Problems and tackling them
– Some residents were reluctant to do segregation of waste, something that the BMC was not asking them to do. Soon BMC served notices to the societies in the area telling them it was mandatory to segregate waste. Further, the BMC had promised reduction in property tax to societies that managed their waste properly, so this is one incentive that was (and still is) always cited. Currently however, no reduction in property tax has been received.
– Currently about 90 percent of the households do “good” segregation of waste. This level of segregation has been reached with a lot of perseverance. Neighbours were asked to keep a watch on each other.
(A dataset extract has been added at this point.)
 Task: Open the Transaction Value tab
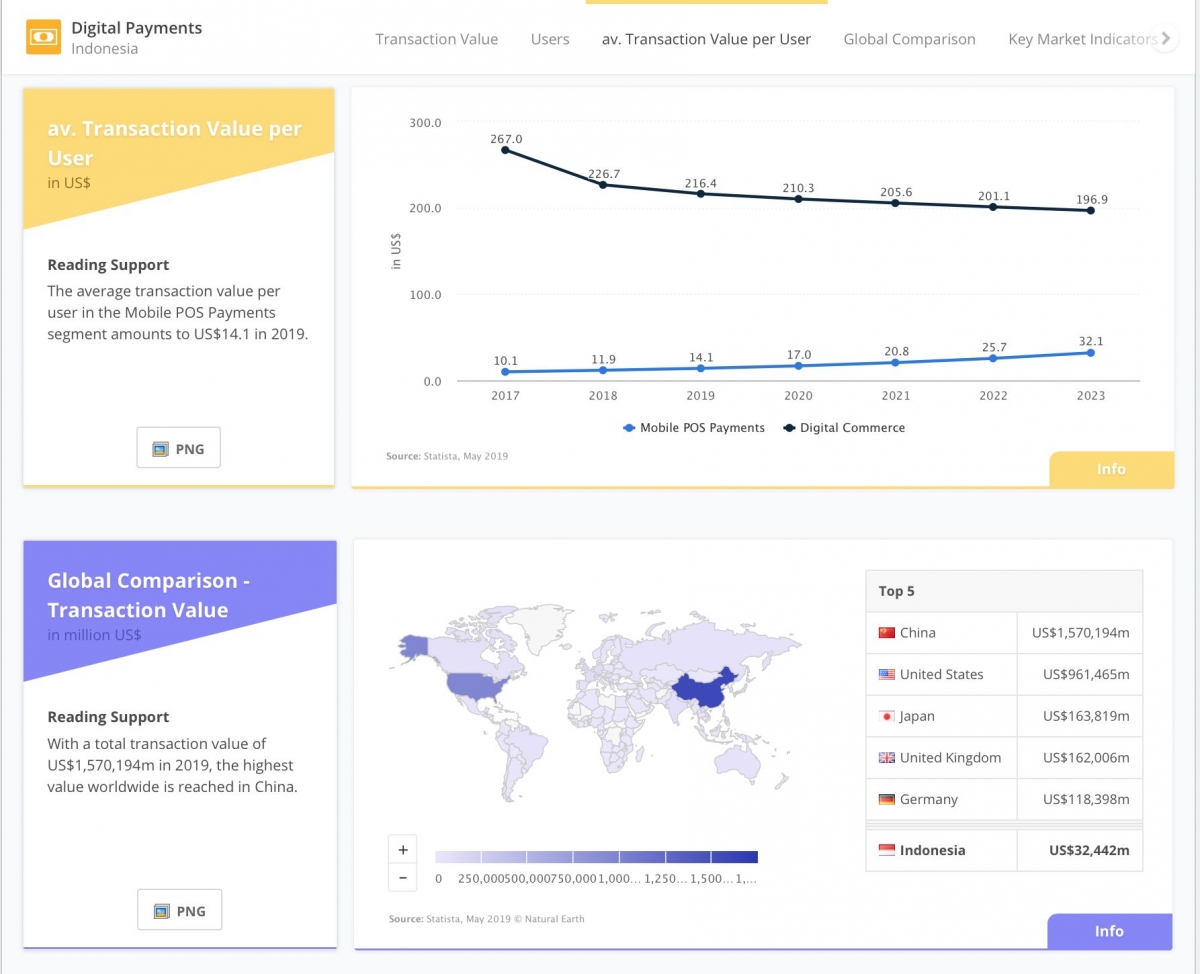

Volunteers from the Sierra Workforce used to accompany the housekeeping staff to households that do not segregate/ segregate improperly to explain what is to be done, why, etc. With tenant movement and some indifferent owners, at any point there are households that do not do segregation properly, so house visits are still done as and when the need arises.
– It took a few months to stabilise the compost piles. It is natural that wet waste that is collected from households will start smelling after some hours. Once it is put into the compost tank and stirred or covered with a layer of already made compost, the smell would go away.
– Bagging of the wet waste in garbage bags generates a few thousands of plastic waste every month, which the team is looking to eliminate. This would be one big step in further reducing the quantum of waste.
The Sierra Workforce team realises that the current process can be refined and made more efficient. Given their determination, the target of becoming zero waste could well be achieved in the coming year. Other societies in Mumbai could consider emultating this one, not so much for the sake of the law as for the sake of the future of the next generations. India is drowning in garbage and we just have to save ourselves.